Course of Action Development and Evaluation
JMAP course of action development and evaluation is the result of a dialogue between staff and commander. The ideas at the core of courses of action are often those of the commander, informed by a mix of experience, judgment, and intuition. As these processes occur in the mind of the commander, they are somewhat opaque. There are, however, externally visible elements of course-of-action development that can be analysed. Wargaming is one such possible source of novel ideas within the JMAP. In a contribution to the literature on the control of nuclear weapons, US nuclear strategist Schelling argued for the value of games in introducing novel ideas not otherwise available to planners.
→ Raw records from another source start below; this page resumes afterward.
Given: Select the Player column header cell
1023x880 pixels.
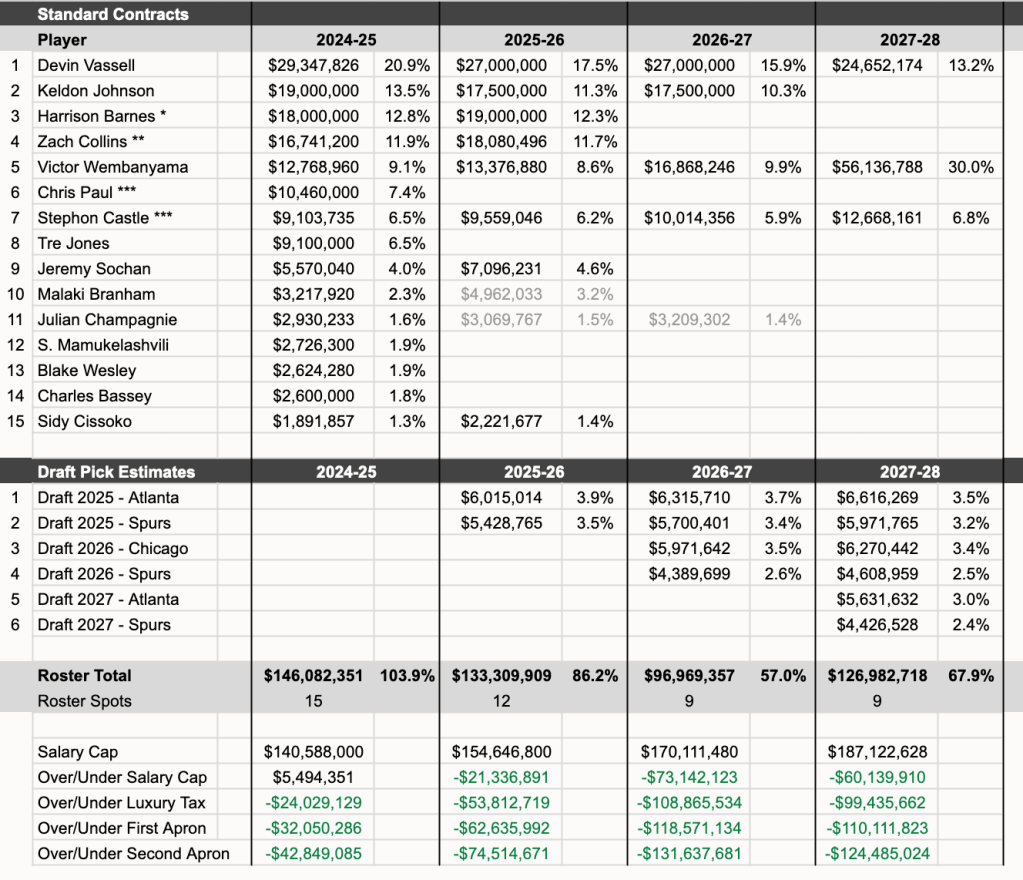Looking at the screenshot, I should click(62, 40).
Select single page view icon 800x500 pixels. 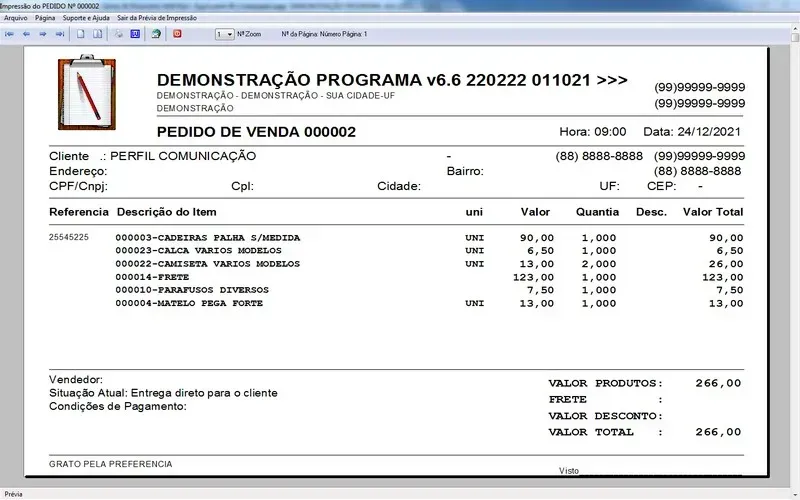tap(82, 34)
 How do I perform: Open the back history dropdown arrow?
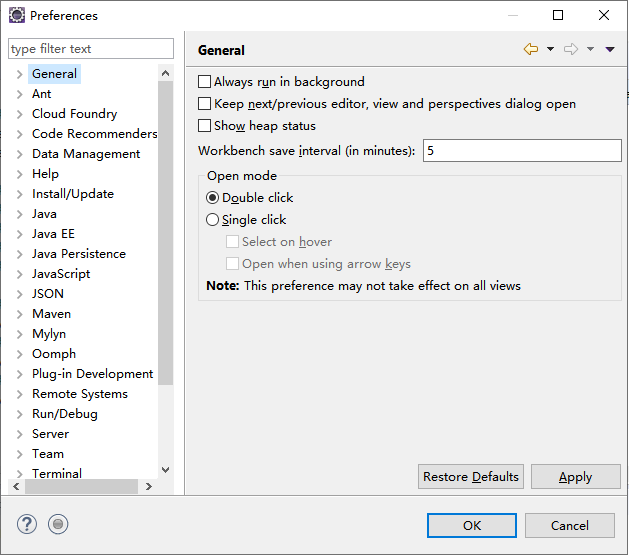(x=550, y=50)
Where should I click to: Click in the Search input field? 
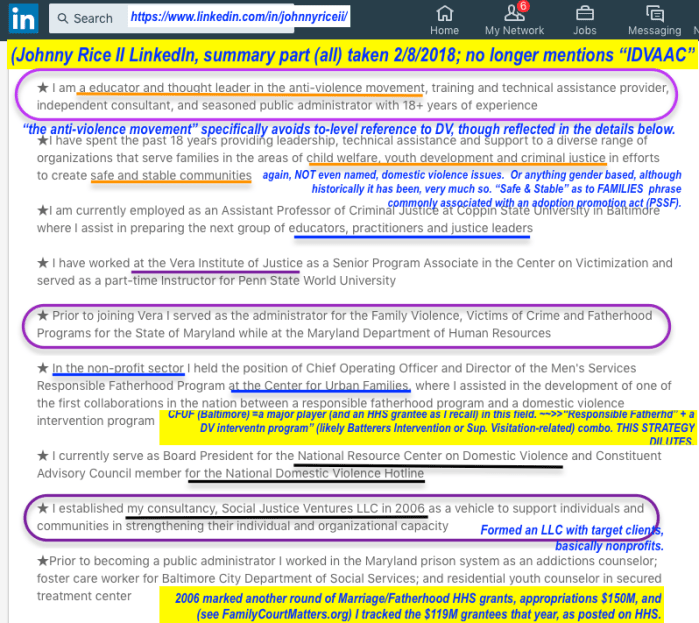tap(93, 18)
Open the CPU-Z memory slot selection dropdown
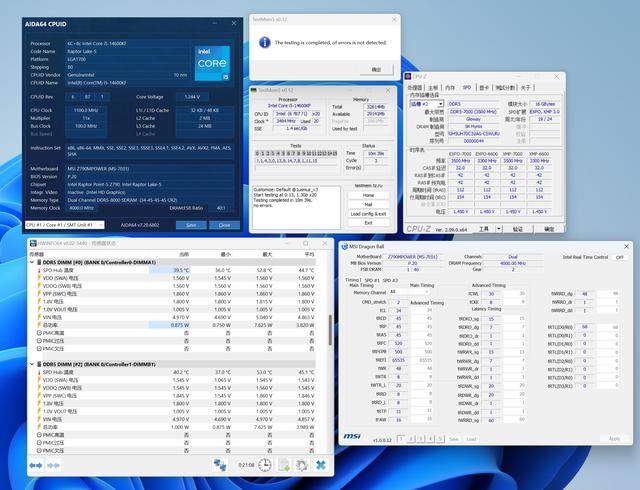 [427, 103]
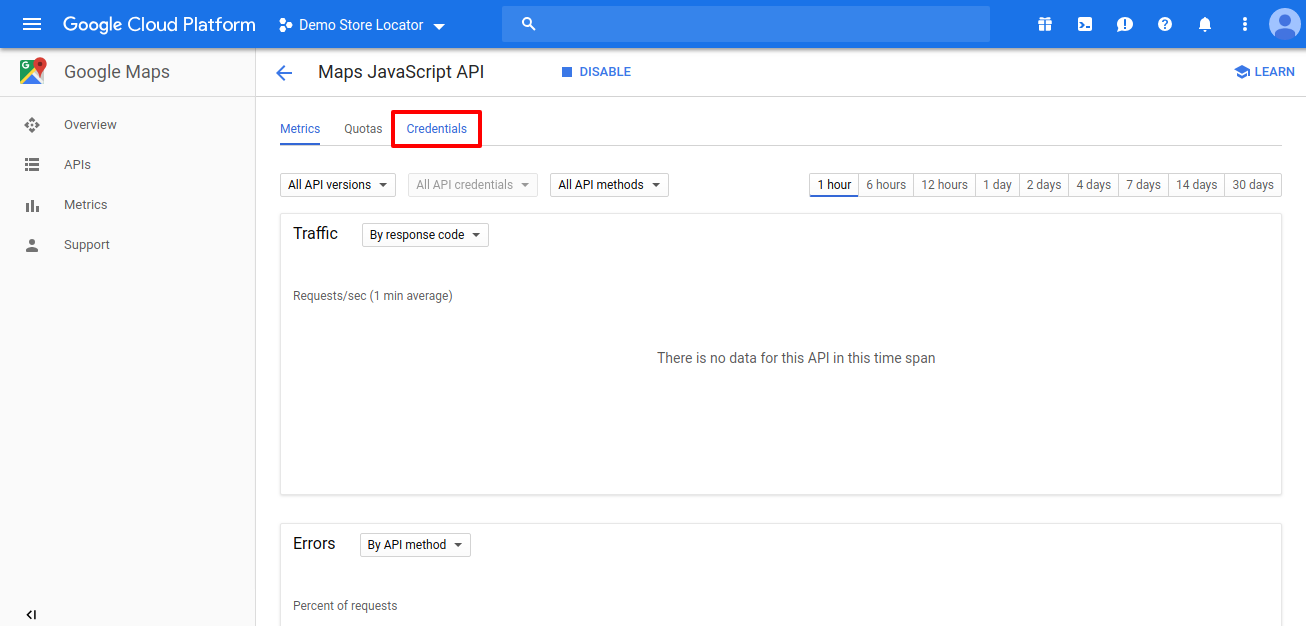Viewport: 1306px width, 626px height.
Task: Click the DISABLE API button
Action: coord(596,72)
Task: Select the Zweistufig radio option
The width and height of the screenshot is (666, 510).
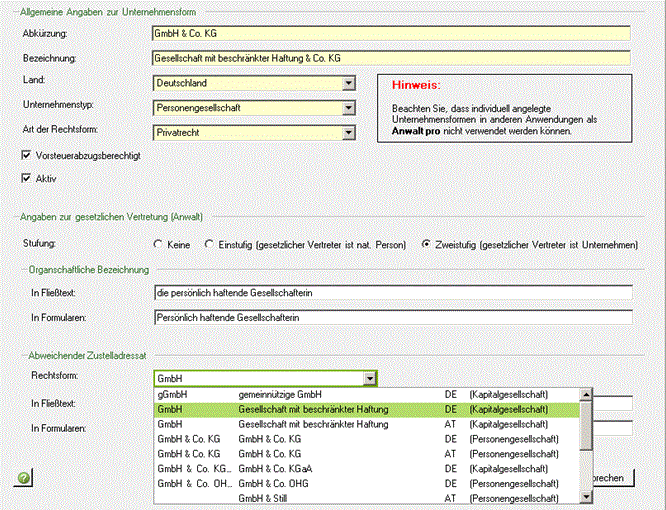Action: pyautogui.click(x=426, y=244)
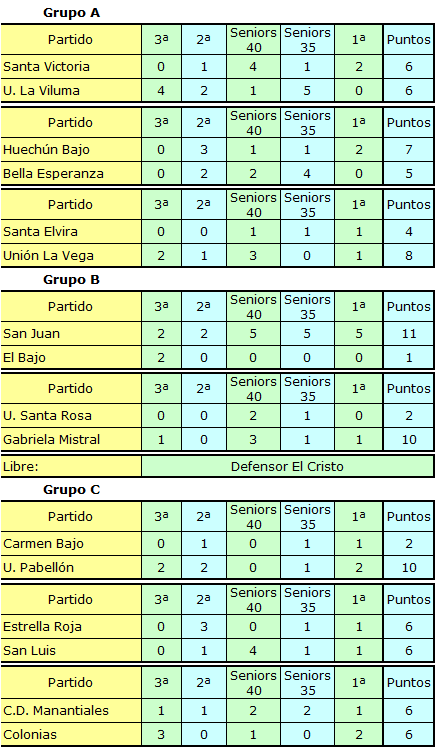Click the U. La Viluma row label
Viewport: 435px width, 747px height.
tap(71, 91)
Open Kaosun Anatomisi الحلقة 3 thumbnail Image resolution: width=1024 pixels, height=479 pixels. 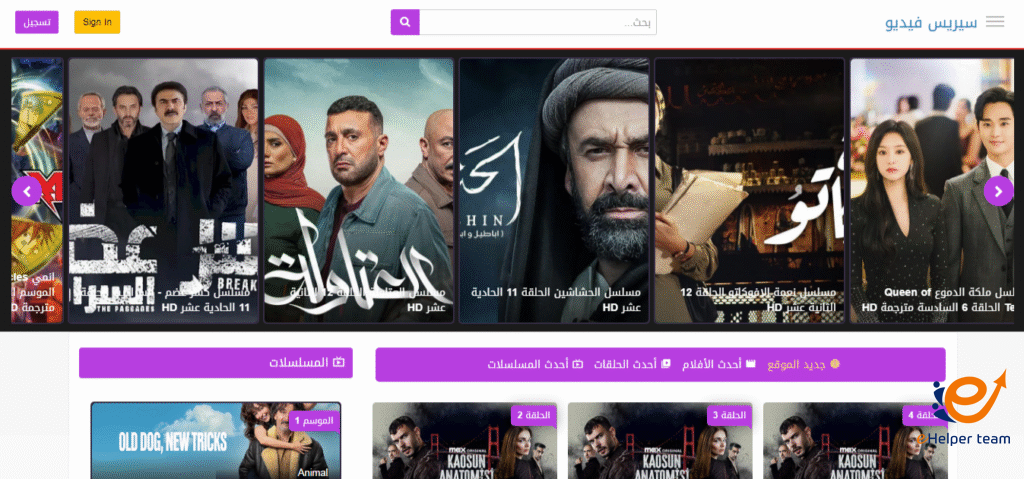(x=660, y=440)
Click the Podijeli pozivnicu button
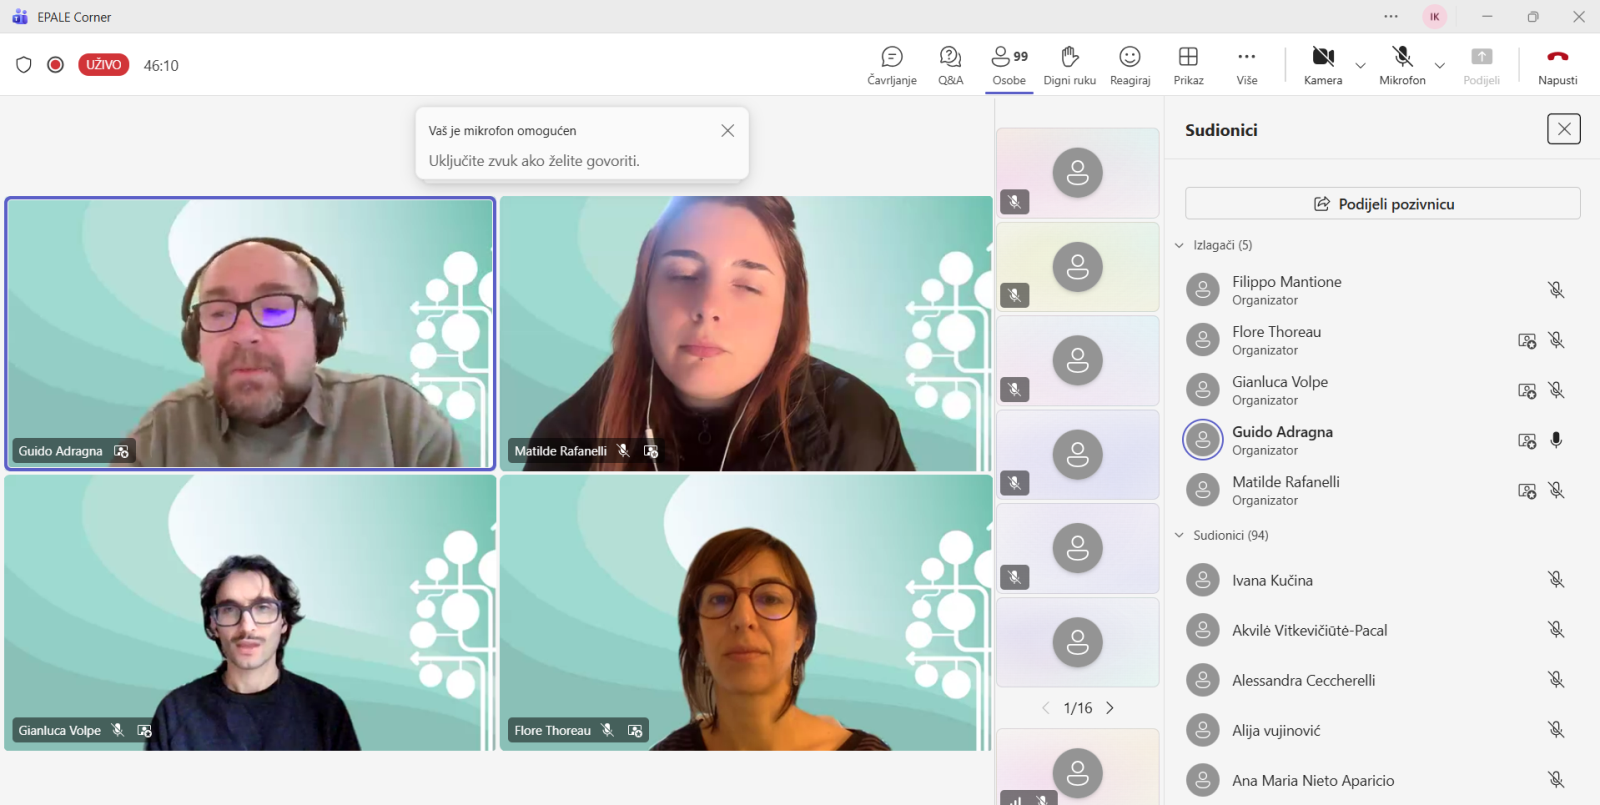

He observed, ‘one thing a person cannot do, no matter how rigorous his analysis or heroic his imagination, is to draw up a list of the things that would never occur to him!’[14] Wargaming can also be used to evaluate courses of action, similar to AlphaGo’s use of use of Monte Carlo simulation to make its assessments.[15]
AlphaGo considers courses of action iteratively, reassessing after each move to make the next legal move that has the highest possibility of resulting in victory. It does this by means of a policy network. This builds on the work of the value network in that: ‘The policy network takes a representation of the board position s as its input, passes it through many convolutional layers with parameters σ (SL [Supervised Learning] policy network) or ρ (RL [Reinforcement Learning] policy network), and outputs a probability distribution pσ(a|s) or pρ(a|s) over legal moves a, represented by a probability map over the board.’[16] As a result of the way it develops and compares plans, ‘AlphaGo has developed novel opening moves, including some that humans simply do not understand.’[17] AI used to develop courses of action can exhibit true creativity in this regard, made evident in 2016. During a victory over Korean Go champion Lee Sedol, AlphaGo made an extremely unexpected move (known widely as move 37). By placing a piece deep in Sedol’s area of the board, it defied conventional Go wisdom and baffled observers.[18] It so shook Sedol that he briefly left the room. This move changed the course of the game in AlphaGo’s favour, and its brilliance became apparent. Sedol was ultimately defeated by a creative move almost inconceivable to him, and to most humans. This provides a glimpse of how AI might enhance planning.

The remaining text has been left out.